Evelyn Herwitz · April 10, 2012 · 2 Comments

My hands are in pretty good shape today. A blessing, because I spent all of last Thursday and Friday cooking our annual Passover seder—a five course extravaganza that I manage to pull off each year.

I’ve evolved the menu over decades, based on what works, what doesn’t and what everyone asks for and complains about if I don’t make it. For the past few seders, I’ve switched from a meat-centric meal to fish and vegetarian entrées, creating a new challenge to find great recipes for guests who still wish I’d make that brisket.

And I’ve tried to modify my approach to accommodate my hands, which I’ve managed to wreck a number of times in the past when I went overboard with elaborate menu planning. I pace myself through two days of cooking, choose recipes that are fairly simple but taste terrific, and always wear disposable vinyl gloves to protect my ulcers as I cook.

Al serves as sous chef and kitchen first mate, helping with all of the chopping, slicing, jar-opening, package-ripping, utensil-retrieving and the many, many, many rounds of dish-washing and drying as I power through preparation of each dish. I could not do this meal without his help.
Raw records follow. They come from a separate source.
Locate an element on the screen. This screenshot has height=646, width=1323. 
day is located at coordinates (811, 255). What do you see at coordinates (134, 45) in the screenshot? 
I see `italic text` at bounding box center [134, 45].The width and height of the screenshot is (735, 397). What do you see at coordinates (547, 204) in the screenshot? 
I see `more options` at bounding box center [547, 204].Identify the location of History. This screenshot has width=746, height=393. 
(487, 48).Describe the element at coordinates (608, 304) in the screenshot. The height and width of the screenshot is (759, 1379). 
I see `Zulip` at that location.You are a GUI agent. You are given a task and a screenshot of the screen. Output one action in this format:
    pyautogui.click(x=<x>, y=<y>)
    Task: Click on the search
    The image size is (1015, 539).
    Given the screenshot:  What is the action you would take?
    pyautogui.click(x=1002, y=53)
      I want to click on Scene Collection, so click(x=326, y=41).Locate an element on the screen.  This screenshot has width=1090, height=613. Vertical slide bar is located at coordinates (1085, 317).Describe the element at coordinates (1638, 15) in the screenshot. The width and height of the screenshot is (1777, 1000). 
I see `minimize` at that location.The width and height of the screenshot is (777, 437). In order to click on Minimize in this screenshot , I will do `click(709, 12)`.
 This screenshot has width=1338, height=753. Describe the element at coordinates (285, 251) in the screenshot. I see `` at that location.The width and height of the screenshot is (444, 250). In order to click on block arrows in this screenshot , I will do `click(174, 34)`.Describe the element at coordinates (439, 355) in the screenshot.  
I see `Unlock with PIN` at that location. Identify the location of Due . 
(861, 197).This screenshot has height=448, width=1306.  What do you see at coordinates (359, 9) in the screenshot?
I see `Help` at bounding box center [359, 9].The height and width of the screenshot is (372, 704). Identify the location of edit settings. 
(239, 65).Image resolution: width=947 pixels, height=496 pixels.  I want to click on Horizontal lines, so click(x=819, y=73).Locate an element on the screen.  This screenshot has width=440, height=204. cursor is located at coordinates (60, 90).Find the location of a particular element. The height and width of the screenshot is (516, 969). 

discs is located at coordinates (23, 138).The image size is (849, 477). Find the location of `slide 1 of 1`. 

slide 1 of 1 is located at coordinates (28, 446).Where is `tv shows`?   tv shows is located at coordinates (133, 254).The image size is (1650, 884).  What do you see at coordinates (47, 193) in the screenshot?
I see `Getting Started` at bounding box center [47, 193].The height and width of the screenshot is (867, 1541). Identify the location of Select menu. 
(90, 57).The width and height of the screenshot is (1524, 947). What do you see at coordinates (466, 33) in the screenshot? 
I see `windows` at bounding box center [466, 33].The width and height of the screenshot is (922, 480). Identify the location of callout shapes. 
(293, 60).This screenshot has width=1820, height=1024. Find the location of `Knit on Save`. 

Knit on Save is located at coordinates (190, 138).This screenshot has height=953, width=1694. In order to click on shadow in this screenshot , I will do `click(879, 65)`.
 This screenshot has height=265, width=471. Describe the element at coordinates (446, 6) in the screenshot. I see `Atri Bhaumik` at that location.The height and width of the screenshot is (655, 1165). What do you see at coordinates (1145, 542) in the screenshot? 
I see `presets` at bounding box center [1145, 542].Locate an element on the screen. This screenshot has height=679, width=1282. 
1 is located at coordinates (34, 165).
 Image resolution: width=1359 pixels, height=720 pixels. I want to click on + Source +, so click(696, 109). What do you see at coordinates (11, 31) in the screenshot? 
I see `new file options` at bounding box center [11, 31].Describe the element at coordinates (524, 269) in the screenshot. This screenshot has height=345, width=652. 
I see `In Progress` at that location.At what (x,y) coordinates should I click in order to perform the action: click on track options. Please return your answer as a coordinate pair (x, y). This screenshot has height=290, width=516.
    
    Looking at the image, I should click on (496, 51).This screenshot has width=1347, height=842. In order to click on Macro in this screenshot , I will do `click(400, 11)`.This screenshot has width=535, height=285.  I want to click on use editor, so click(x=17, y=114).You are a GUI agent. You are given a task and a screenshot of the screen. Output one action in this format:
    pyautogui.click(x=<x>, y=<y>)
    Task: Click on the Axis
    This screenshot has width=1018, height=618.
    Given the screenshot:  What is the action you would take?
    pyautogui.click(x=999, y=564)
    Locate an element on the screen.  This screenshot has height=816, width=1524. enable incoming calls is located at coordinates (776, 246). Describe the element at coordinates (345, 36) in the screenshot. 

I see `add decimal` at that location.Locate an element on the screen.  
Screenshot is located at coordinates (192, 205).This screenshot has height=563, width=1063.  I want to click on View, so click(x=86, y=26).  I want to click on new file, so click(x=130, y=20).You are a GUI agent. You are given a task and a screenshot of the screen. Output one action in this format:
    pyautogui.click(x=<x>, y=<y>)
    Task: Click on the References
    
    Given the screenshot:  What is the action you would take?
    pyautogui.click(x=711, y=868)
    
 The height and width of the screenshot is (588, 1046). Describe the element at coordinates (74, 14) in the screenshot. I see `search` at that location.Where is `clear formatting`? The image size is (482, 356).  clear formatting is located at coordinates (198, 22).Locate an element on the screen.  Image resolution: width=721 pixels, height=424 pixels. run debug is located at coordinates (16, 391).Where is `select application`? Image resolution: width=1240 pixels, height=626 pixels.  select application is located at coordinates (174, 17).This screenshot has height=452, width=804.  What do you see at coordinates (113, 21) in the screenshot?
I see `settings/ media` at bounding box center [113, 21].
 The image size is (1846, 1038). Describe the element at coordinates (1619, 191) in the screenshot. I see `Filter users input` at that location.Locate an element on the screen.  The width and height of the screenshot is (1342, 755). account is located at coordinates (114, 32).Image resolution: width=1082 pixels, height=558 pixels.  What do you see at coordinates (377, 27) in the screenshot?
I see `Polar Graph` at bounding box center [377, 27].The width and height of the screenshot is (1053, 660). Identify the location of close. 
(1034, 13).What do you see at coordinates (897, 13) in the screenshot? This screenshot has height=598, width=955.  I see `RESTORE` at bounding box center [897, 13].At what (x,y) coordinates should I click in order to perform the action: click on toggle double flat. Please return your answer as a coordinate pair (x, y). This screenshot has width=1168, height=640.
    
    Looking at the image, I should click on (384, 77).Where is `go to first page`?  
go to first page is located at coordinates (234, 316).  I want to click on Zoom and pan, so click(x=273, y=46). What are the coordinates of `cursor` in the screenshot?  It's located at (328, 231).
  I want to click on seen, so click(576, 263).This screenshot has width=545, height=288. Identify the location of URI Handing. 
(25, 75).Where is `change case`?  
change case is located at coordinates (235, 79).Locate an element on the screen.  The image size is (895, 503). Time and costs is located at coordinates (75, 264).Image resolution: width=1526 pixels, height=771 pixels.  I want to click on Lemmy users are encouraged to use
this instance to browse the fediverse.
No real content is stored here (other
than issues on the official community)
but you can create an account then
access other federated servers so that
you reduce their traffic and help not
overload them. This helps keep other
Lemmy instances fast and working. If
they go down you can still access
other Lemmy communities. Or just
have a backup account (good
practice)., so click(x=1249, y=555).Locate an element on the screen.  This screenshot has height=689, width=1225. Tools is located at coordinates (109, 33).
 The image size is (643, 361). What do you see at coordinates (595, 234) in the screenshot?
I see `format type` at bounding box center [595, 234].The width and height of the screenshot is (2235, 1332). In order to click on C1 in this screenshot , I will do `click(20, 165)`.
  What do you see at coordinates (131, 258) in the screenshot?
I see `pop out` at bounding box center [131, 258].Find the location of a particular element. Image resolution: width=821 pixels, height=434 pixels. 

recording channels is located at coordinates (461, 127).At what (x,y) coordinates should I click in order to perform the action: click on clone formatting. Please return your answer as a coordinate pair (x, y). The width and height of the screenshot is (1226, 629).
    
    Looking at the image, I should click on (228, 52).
Not to mention the fact that he takes care of the huge task of switching over our kosher kitchen to our Passover dishes.

But for all my planning and experience, on Thursday I was struggling. My hands were killing me because much of our Passover cookware is old and cheap (no point spending money on stuff you use only eight days of the year), and harder to handle than our regular kitchen utensils. By the end of the evening, after I’d worn out my right hand from folding all the meringue into the spongecake batter, I sat down, exhausted, and wondered why I was doing this to myself once again.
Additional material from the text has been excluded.